HiFrom

travel news views and things

Where is this?

North Down is the northern part of County Down, one of the six counties of Northern Ireland. It includes Northern Ireland's capital, Belfast, as well as the picturesqe seaside town of Bangor.

PostCard from

Bangor and North Down, Northern Ireland

It can often be a mixed blessing when you return to an area you knew well many years ago, but we were not disappointed in our recent short trip to Bangor, County Down, and the surrounding area.

bangor

We flew into Belfast City Airport, which saved us the drive from Belfast International at Aldergrove, on the other side of the city. The City Airport is at the head of Belfast Lough, so our descent in clear skies and bright sunshine took us along the shoreline, where we were able to identify Bangor, Helen’s Bay, and Holywood, before landing.

Being a holiday weekend, we were fortunate to have already booked our hire car, as the rental desks were under pressure from an influx of visitors, who were going to have to wait. We headed for Belfast, about ten minutes drive, which has a compact city centre, so we decided to park and see it on foot. The atmosphere was much less tense than my previous visits seven years ago, with lots of happy shoppers, open air tour buses, and the giant wheel towering above everything at the Belfast City Hall. Many of the shops were familiar from other UK high streets, but others were unique to the area. The staff at the Tourist Information Centre  were very helpful, especially as we were trying to track down a model shop last visited the 39 years ago!belfast

Our eyes widened in wonder at the construction and new buildings, mixed with the old familiar ones which had a new lease of life, and our conversation comprised lots of “ do you remember….?” We felt a baked potato was appropriate for lunch, after which we headed for the car and a drive towards the North Down coast.

The beach at Helen’s Bay is flanked on one side by an old fort, originally intended to guard this side of the approach to Belfast. Now restored, and with free entry, this fort provided excellent views, and a chat with the curator elicited an insight into the history of this former military establishment. His knowledge was also supplemented by explanations from my brother, who as a small boy with lots of imagination and a gang of friends had explored the area on his bicycle.

st helens railway north downDespite the extensive building of high value properties in small discreet estates, Helen’s Bay has an old world charm, which time has not eroded.  We even saw a determined swimmer of mature years taking to the waves, which reminded us of many happy summer dips ourselves, enjoying the slightly warmer waters of the Gulf Stream all those years ago. 
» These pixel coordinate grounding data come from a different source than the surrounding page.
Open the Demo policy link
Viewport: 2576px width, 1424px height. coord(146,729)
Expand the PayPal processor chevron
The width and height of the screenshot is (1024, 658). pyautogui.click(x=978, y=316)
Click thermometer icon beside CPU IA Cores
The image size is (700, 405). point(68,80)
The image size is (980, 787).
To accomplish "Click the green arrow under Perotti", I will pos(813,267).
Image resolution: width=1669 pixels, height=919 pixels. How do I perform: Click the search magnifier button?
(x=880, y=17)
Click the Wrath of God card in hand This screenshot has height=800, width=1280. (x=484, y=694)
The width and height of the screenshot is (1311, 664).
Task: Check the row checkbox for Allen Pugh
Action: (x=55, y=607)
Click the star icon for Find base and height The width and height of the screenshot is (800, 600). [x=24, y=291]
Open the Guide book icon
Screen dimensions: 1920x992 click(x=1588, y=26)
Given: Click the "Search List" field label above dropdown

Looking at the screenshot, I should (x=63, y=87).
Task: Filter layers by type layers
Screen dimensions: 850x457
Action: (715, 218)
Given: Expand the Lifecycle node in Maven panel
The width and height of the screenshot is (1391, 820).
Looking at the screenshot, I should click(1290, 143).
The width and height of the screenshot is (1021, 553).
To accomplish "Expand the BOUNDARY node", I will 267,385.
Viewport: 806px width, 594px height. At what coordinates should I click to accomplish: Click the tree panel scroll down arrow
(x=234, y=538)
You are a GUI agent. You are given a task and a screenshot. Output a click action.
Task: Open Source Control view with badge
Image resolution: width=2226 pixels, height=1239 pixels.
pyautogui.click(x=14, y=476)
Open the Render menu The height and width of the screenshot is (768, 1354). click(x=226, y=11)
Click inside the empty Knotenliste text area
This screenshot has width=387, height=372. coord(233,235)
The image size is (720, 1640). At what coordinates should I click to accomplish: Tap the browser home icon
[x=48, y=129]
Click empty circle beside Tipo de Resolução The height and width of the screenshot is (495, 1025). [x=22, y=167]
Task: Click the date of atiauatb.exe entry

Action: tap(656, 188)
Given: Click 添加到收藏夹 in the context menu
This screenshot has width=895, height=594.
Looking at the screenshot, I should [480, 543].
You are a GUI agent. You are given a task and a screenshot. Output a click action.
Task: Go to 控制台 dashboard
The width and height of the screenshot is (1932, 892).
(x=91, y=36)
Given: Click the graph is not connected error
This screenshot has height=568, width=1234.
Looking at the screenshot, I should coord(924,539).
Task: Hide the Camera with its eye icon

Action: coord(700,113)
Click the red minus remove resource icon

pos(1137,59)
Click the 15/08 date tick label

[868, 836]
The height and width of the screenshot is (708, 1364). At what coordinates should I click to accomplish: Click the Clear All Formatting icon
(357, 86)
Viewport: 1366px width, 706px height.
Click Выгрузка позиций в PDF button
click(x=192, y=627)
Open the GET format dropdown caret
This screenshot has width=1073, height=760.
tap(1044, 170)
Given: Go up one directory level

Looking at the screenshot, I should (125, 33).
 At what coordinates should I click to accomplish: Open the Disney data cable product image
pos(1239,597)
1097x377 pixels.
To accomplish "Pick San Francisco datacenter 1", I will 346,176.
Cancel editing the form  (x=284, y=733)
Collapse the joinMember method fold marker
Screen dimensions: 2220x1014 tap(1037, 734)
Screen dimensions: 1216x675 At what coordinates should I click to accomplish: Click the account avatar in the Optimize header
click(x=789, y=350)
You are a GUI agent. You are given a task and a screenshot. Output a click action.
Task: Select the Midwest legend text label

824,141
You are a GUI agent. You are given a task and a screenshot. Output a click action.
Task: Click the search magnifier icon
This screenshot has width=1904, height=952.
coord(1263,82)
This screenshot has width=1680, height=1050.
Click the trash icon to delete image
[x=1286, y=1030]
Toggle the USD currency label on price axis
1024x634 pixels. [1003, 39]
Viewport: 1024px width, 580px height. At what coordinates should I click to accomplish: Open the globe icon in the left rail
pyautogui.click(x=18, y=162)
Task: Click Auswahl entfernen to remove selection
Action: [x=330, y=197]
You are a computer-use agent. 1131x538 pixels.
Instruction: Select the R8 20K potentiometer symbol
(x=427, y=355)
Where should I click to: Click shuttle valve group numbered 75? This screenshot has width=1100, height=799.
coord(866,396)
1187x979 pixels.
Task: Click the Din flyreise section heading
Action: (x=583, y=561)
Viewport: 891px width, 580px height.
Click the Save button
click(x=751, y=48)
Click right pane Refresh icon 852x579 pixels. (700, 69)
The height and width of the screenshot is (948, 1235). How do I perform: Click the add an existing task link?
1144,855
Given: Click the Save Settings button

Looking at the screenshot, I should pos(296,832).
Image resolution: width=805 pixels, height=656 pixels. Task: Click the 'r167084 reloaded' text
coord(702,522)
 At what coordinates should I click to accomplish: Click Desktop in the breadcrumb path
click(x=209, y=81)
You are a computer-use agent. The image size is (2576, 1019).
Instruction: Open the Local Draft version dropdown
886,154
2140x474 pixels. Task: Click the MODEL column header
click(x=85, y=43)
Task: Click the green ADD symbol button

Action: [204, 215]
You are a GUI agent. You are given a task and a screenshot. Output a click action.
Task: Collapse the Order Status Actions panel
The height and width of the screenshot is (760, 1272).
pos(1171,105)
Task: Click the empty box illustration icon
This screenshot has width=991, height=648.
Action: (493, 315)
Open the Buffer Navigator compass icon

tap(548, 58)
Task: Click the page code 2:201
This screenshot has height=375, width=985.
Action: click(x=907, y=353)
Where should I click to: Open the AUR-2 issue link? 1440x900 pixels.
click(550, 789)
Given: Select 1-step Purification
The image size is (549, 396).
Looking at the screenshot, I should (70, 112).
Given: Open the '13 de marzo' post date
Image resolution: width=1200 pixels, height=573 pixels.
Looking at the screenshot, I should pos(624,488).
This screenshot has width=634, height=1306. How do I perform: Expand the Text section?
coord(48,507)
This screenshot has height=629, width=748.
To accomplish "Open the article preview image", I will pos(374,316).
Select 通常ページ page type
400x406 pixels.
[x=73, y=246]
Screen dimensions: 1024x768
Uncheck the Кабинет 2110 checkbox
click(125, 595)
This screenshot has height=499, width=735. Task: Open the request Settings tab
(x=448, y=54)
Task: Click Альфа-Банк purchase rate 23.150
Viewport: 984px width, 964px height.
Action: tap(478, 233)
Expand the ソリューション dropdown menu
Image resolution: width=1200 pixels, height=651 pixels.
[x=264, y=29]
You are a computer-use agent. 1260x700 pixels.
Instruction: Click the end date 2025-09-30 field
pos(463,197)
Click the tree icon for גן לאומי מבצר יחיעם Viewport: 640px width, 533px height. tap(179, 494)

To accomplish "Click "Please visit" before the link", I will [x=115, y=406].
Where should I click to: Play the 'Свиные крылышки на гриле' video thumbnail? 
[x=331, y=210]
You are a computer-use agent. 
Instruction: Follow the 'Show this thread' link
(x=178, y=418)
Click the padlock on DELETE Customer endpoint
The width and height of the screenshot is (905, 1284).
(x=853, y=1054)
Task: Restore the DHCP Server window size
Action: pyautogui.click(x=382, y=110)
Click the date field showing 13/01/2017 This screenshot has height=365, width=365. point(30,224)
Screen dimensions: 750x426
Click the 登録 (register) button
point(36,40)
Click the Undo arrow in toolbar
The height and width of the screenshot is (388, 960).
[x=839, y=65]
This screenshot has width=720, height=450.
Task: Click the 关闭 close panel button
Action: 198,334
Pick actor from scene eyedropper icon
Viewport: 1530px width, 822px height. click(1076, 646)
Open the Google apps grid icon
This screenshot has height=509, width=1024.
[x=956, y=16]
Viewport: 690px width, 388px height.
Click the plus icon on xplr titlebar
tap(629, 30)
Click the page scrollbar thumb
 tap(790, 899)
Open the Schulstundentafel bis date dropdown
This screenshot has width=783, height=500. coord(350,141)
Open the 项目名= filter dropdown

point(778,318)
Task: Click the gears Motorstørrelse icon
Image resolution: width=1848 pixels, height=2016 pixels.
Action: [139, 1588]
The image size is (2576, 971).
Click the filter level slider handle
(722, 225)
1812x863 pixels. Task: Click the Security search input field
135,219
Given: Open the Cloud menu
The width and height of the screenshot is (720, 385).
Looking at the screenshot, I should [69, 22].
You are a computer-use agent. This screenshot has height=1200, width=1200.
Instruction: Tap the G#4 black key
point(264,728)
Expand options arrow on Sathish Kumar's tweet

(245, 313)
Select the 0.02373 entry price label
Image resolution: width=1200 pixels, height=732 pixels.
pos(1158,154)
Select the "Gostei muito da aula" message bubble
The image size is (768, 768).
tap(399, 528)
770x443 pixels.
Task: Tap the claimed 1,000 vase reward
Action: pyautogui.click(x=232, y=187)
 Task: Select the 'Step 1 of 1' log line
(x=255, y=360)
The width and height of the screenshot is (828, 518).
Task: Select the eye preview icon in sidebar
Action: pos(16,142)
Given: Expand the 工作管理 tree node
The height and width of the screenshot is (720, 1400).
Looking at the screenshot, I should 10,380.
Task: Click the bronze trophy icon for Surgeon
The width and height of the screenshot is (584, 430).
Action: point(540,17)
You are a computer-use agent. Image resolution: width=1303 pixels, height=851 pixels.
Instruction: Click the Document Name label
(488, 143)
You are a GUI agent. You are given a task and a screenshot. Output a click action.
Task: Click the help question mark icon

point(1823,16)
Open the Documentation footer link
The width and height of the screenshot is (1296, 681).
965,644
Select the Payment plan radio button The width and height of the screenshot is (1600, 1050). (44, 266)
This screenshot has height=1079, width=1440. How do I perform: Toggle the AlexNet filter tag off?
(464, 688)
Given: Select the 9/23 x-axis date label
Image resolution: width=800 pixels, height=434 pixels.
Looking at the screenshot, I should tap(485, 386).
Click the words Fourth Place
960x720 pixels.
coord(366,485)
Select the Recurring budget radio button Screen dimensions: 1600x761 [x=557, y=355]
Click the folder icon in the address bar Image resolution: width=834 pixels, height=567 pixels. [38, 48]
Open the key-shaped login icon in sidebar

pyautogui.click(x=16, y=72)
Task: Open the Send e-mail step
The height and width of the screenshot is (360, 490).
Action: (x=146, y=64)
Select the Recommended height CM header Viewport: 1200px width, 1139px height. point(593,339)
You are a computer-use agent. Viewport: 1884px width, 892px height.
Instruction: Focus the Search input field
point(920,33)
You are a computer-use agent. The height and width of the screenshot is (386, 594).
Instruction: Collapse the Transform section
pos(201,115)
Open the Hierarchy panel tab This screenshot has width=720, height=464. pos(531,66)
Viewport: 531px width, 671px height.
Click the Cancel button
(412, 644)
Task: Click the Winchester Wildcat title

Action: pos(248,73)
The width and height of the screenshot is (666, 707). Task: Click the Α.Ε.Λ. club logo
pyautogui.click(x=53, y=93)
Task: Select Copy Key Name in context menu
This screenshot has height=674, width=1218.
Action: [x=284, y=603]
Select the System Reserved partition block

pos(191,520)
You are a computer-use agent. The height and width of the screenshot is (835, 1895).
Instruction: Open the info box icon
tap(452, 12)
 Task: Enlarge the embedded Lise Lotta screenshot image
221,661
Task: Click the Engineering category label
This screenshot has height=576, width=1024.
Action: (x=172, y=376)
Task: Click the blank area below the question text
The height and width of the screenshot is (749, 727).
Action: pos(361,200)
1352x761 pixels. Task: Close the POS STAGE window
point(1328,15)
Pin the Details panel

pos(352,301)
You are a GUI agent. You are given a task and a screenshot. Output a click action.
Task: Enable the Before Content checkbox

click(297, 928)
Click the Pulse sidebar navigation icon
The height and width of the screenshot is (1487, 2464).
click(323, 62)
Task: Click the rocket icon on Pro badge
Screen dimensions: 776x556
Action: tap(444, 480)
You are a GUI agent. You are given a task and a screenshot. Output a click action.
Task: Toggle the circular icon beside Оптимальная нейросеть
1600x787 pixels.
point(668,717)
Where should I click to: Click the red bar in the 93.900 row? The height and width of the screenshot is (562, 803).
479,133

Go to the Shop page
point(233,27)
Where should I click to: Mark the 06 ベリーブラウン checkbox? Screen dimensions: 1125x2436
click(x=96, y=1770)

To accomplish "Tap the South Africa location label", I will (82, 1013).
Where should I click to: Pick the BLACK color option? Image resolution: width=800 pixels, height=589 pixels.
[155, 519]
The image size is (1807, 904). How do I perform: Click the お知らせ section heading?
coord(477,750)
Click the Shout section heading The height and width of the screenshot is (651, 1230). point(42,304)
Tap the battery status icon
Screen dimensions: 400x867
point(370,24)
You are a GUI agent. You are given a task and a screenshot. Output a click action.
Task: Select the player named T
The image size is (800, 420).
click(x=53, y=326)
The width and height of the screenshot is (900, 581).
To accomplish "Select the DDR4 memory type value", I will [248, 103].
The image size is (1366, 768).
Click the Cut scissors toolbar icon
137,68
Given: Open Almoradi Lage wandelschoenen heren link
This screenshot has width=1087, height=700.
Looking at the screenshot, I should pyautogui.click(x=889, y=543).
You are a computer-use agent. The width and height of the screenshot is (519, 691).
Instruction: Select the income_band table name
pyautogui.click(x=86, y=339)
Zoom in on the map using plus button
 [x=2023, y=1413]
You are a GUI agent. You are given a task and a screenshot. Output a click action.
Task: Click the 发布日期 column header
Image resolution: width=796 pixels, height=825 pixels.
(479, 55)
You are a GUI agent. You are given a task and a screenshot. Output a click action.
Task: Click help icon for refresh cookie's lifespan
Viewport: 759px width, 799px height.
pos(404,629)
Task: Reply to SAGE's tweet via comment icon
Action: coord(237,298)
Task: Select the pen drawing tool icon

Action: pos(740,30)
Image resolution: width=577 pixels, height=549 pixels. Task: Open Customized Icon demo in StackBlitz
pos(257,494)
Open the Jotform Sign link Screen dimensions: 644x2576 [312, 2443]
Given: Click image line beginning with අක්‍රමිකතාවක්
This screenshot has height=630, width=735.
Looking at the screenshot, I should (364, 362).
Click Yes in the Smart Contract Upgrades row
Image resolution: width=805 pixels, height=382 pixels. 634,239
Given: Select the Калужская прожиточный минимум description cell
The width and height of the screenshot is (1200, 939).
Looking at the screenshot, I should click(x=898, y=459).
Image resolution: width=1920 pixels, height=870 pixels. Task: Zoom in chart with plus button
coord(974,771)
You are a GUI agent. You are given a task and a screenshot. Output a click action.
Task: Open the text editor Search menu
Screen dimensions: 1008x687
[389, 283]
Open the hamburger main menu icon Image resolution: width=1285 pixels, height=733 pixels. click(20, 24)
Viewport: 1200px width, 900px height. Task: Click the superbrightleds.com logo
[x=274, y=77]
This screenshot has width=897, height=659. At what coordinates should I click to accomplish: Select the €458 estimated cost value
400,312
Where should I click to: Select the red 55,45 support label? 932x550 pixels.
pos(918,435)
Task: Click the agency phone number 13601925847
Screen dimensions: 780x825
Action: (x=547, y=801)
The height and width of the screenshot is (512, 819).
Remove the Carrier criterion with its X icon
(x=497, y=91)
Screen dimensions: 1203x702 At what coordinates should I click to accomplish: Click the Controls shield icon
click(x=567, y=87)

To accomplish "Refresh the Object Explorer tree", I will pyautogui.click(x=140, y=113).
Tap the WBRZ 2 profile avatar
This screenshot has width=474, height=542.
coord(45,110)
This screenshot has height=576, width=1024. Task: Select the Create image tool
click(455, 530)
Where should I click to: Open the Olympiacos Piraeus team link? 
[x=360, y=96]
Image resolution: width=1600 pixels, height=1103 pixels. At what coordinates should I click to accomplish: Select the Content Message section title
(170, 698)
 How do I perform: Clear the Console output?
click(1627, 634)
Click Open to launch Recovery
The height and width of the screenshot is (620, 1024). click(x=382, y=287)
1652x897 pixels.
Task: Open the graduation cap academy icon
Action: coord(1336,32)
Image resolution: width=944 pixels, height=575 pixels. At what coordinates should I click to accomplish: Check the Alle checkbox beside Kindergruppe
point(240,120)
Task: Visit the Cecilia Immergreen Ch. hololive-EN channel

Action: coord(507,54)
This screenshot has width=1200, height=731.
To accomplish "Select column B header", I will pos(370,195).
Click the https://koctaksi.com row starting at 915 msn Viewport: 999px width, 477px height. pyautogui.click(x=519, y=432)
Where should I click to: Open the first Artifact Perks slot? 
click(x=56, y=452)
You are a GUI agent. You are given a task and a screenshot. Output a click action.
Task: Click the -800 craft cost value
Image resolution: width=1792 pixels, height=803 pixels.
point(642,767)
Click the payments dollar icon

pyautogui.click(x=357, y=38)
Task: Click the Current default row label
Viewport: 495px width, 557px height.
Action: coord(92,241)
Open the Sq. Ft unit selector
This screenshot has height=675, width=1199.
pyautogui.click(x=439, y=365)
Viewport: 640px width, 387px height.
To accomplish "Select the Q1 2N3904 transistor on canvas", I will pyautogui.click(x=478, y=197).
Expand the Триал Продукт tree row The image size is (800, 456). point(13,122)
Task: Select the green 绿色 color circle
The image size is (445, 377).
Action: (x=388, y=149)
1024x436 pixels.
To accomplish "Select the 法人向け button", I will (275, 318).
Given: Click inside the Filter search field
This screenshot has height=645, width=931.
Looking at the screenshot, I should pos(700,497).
At nearby Crawfordsburn, when we called in to the famous Crawfordsburn Inn, which has stood for centuries, providing accommodation and refreshments for travellers, we saw a wedding was taking place.  They do a highly recommended afternoon tea for those who have time to spare.   The Crawfordsburn Country Park, formerly of the grounds of the old hospital, and in one of whose car parks I took my first driving lesson, is now well used by the local community, for walking, running, impromptu football games, and the beach, as well as providing accommodation in the old hospital building, which is now a gated community of exclusive apartments.

Bangor itself, at least on the outskirts, looked like British towns everywhere, houses, gardens, lots of churches reflecting the different denominations, and new shopping centres. The seafront is also a mix of new, established, and waiting for redevelopment buildings, while the old Pickie Swimming Pool is now reclaimed harbour, smart marina, gardens, and a paddling pool. There is even a boating pond with rather disturbing pedal operated swans!

bangor northern irelandBangor Castle Park is home to some smart new schools, as well as the Bangor Museum. We spent a rewarding couple of hours in here, seeing exhibits of the town through the ages, from early religious settlements to the present times. One room is focused on the town’s cinemas, including the fondly remembered “Tonic” – what a wonderful name for a cinema!

With museums in mind, we headed for the Ulster Folk And Transport Museum, back towards Belfast, near the small village of Cultra. This again had expanded magnificently over the past 40 years, but we were delighted to see in one of the cottages that they still bake soda bread over the fire, and it tasted as good as ever. Other exhibits which were equally fascinating included the police station, the bank manager’s house and the bank, the church, the old school, the sweetie shop, and the dressmaker’s house. Local knowledgeable staff were on hand to demonstrate several of the historic skills and answer questions.

The Transport Museum, which is across the main road, displays an exhibition of steam trains and cars through different periods of history, including the ill-fated De Lorean, which was built in Northern Ireland. Having only ever seen this in the “Back To The Future” films, it was really exciting to get up close and personal with the real thing! This museum also had an extensive Titanic display, as the ship was built in Belfast. The building itself is well thought out, with wheelchair access and a logical progression through the exhibits.

We completed our journey by taking a trip to Ballyholme Bay, once the scene of a number of sponsored swims for charity, and still a delightful beach, with an active sailing club. We concluded that while Bangor had naturally changed, both through time and the unfortunate circumstances of political life in Northern Ireland over the last 40 years, it still held a lot of charm, and was a worthwhile destination.